Starting with the line that has "Image resolution: width=1232" in the records below and ending with the line that has "Task: Click the eraser tool in right sidebar", output those lines exactly and nothing more; omit the pictures.

• **Information given**
'''

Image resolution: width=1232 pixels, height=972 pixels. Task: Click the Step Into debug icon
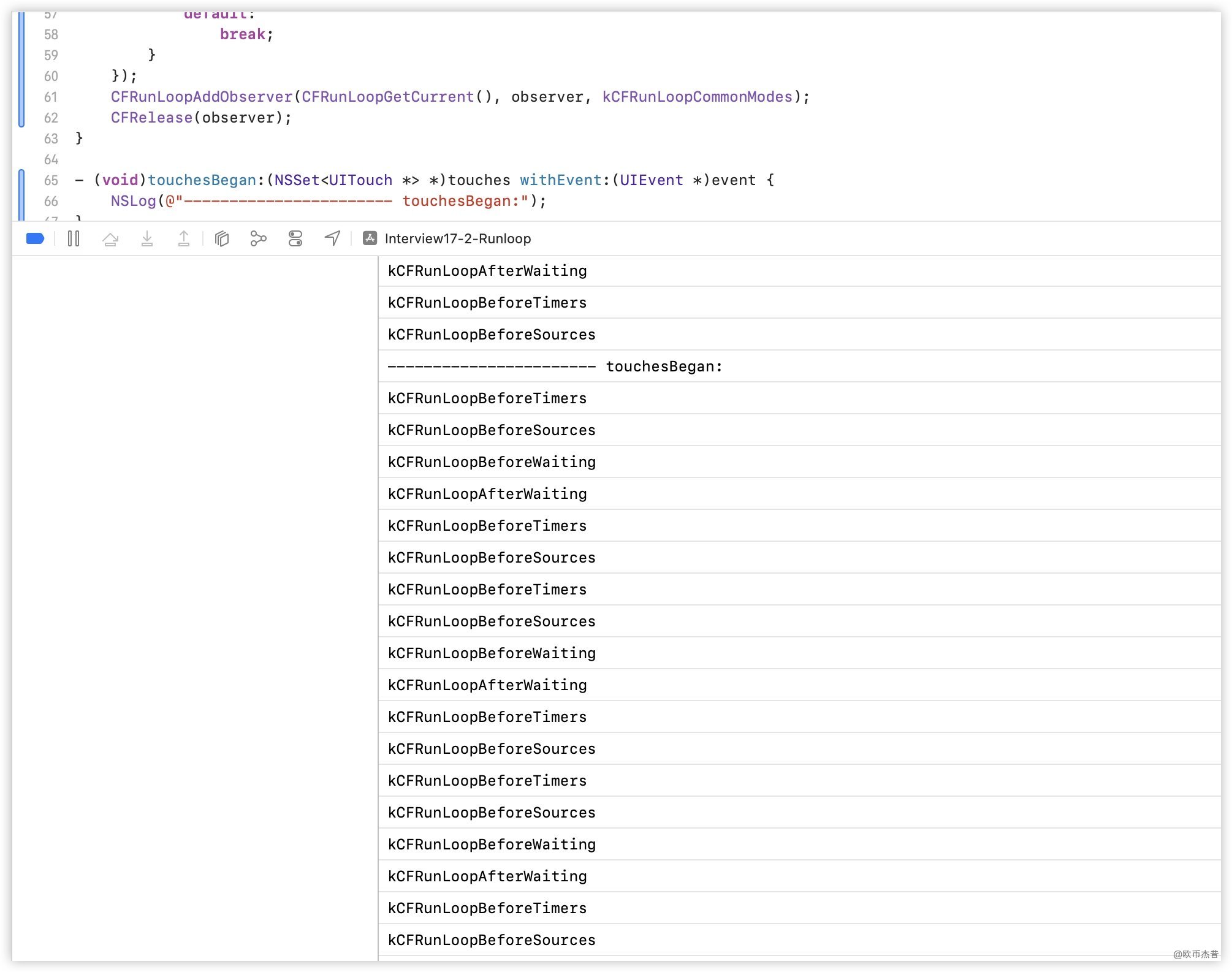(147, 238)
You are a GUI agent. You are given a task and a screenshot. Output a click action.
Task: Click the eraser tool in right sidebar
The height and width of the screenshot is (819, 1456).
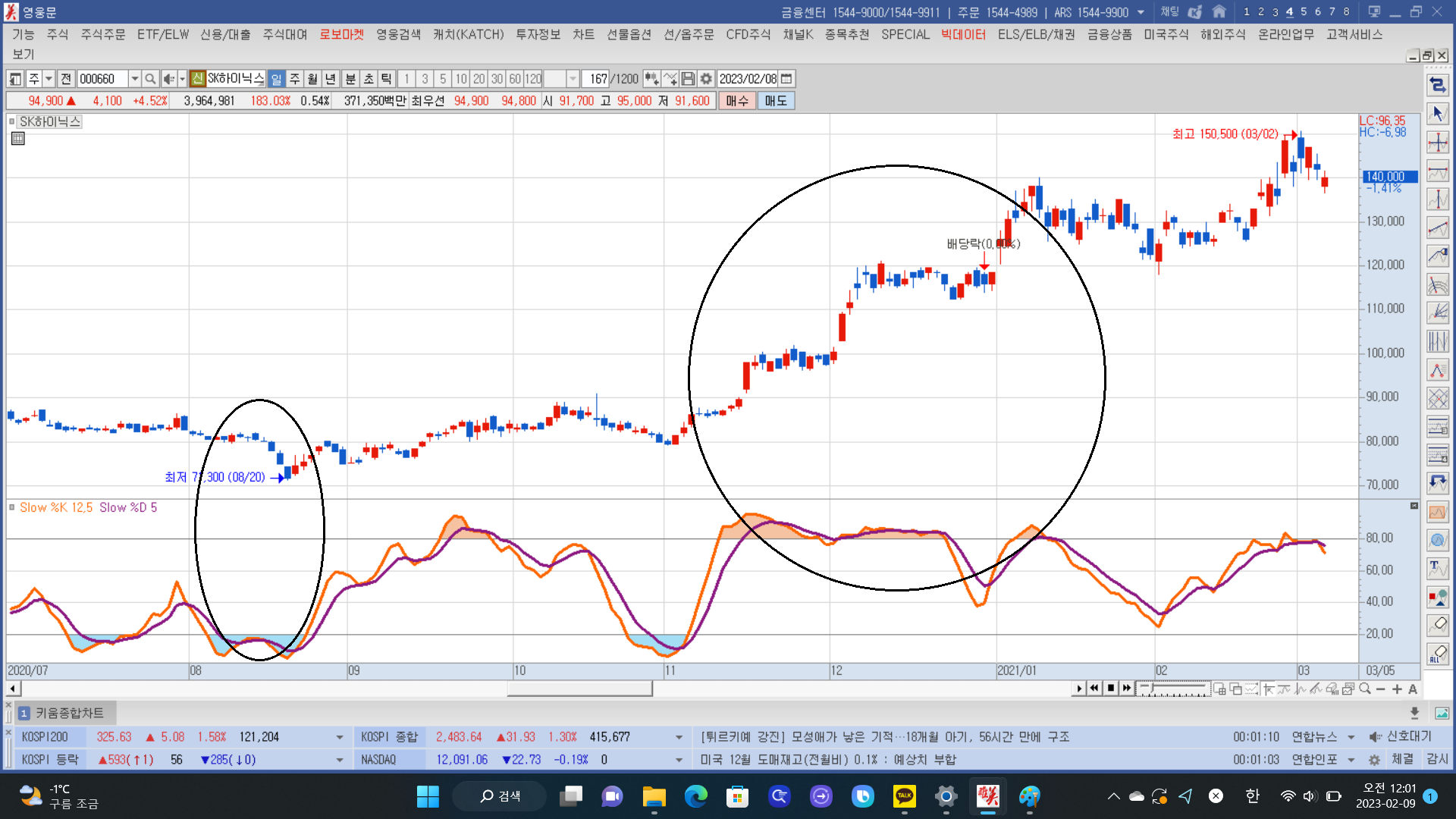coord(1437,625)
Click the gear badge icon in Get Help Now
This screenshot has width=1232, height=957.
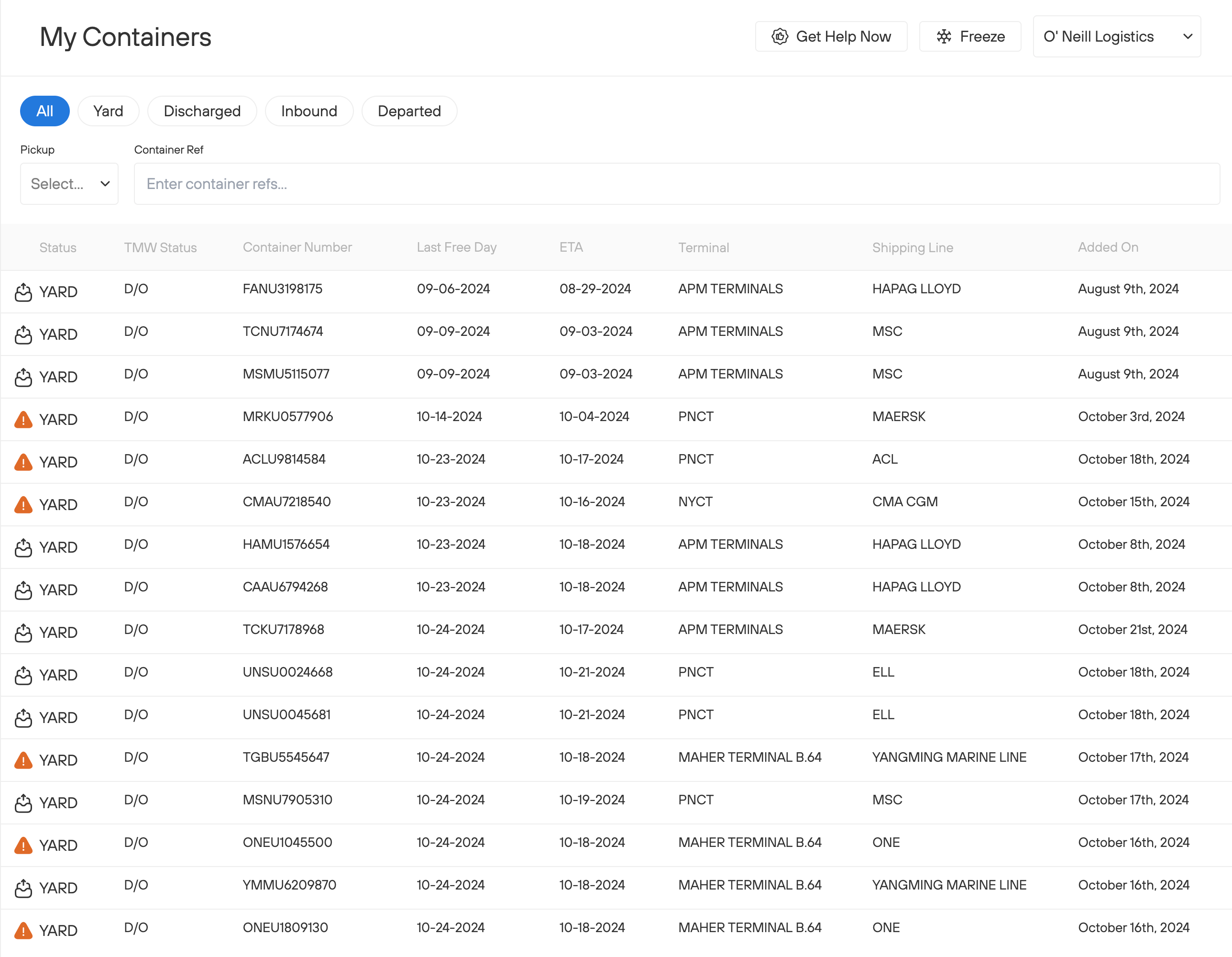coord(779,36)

'''
'''

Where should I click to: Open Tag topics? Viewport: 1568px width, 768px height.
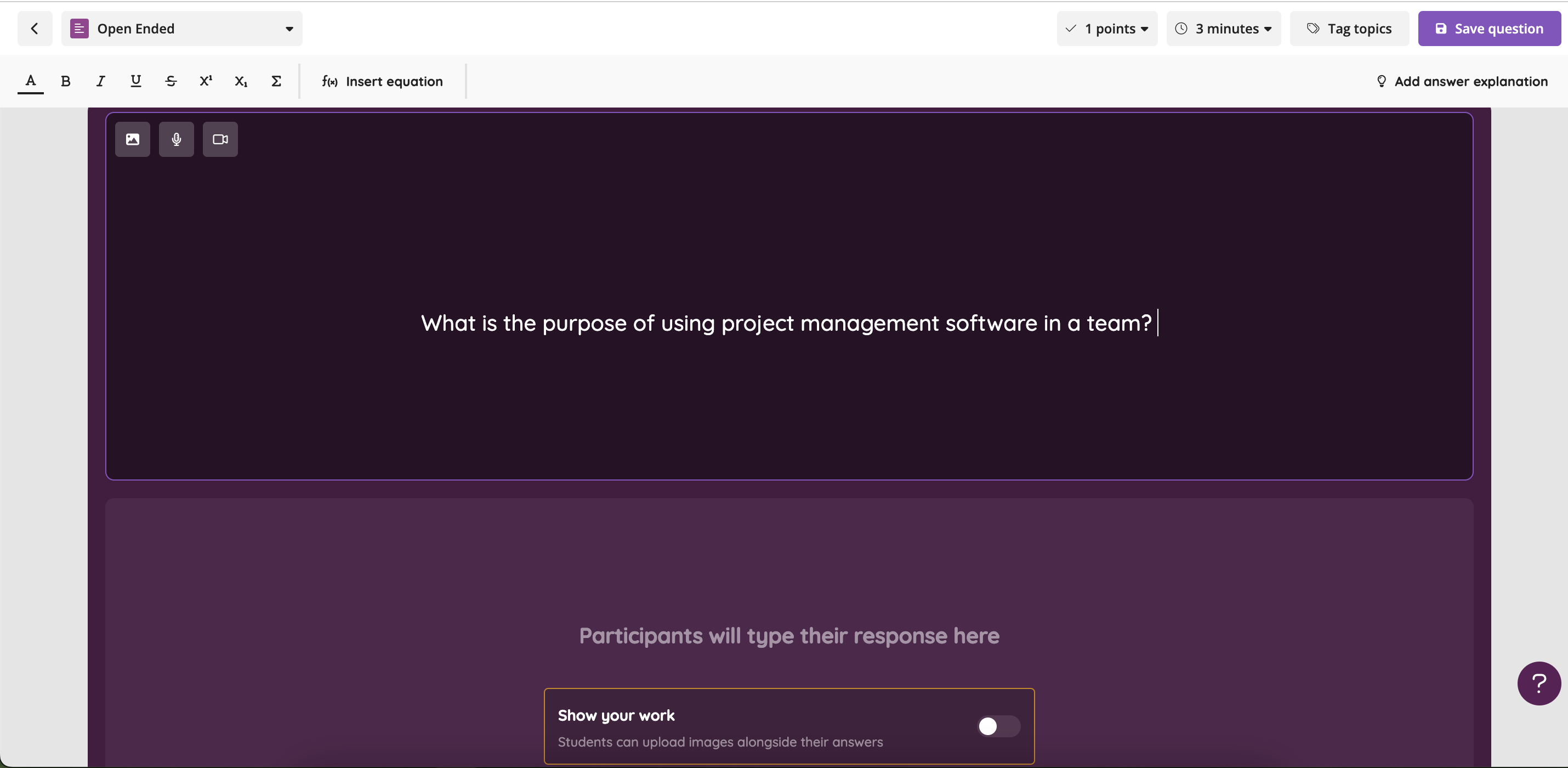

'''
'''

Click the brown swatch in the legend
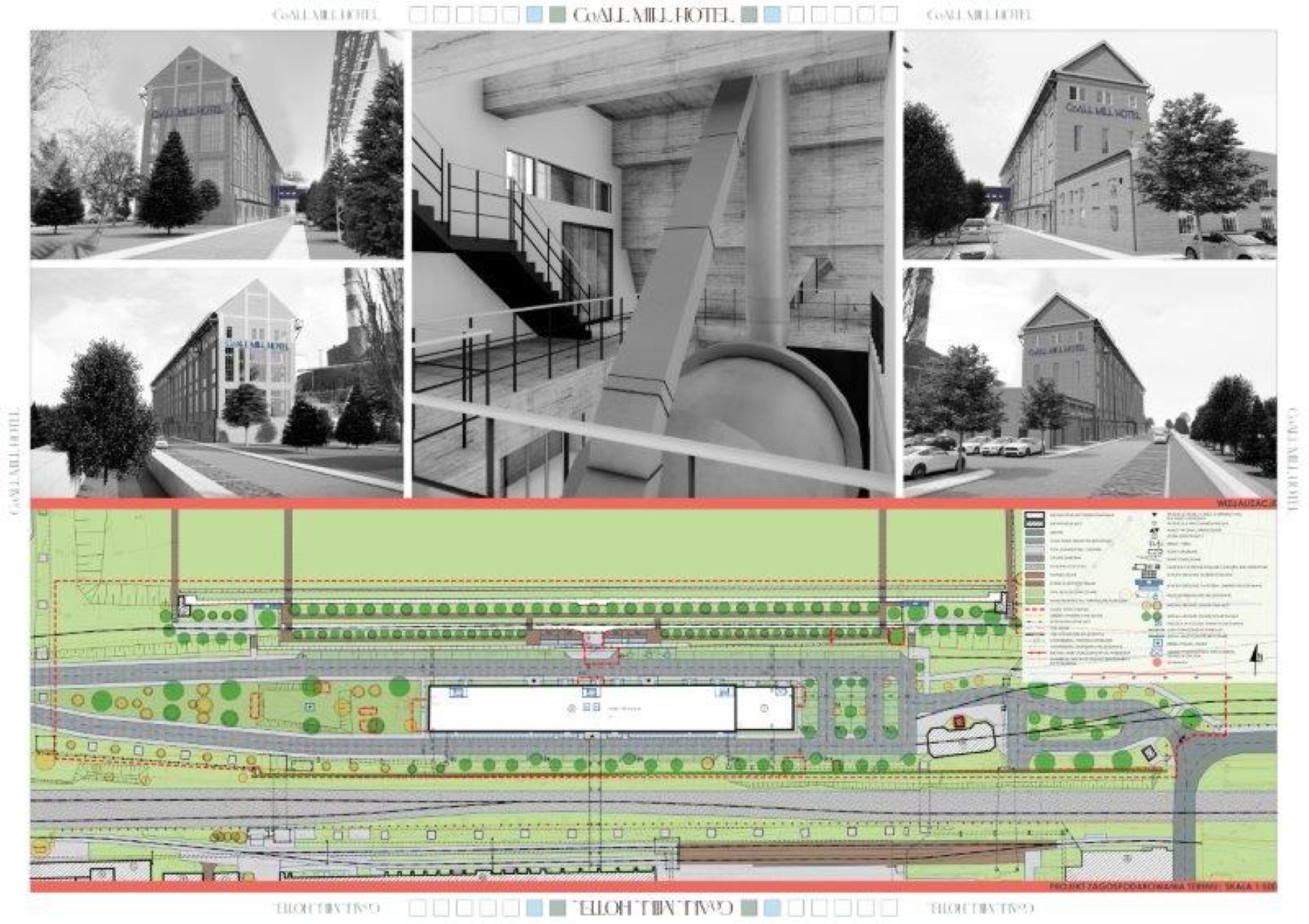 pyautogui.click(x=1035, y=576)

'''

• **Solution for this problem**
Image resolution: width=1232 pixels, height=972 pixels. Task: Click the Step Into debug icon
(147, 238)
You are a GUI agent. You are given a task and a screenshot. Output a click action.
Task: Click the eraser tool in right sidebar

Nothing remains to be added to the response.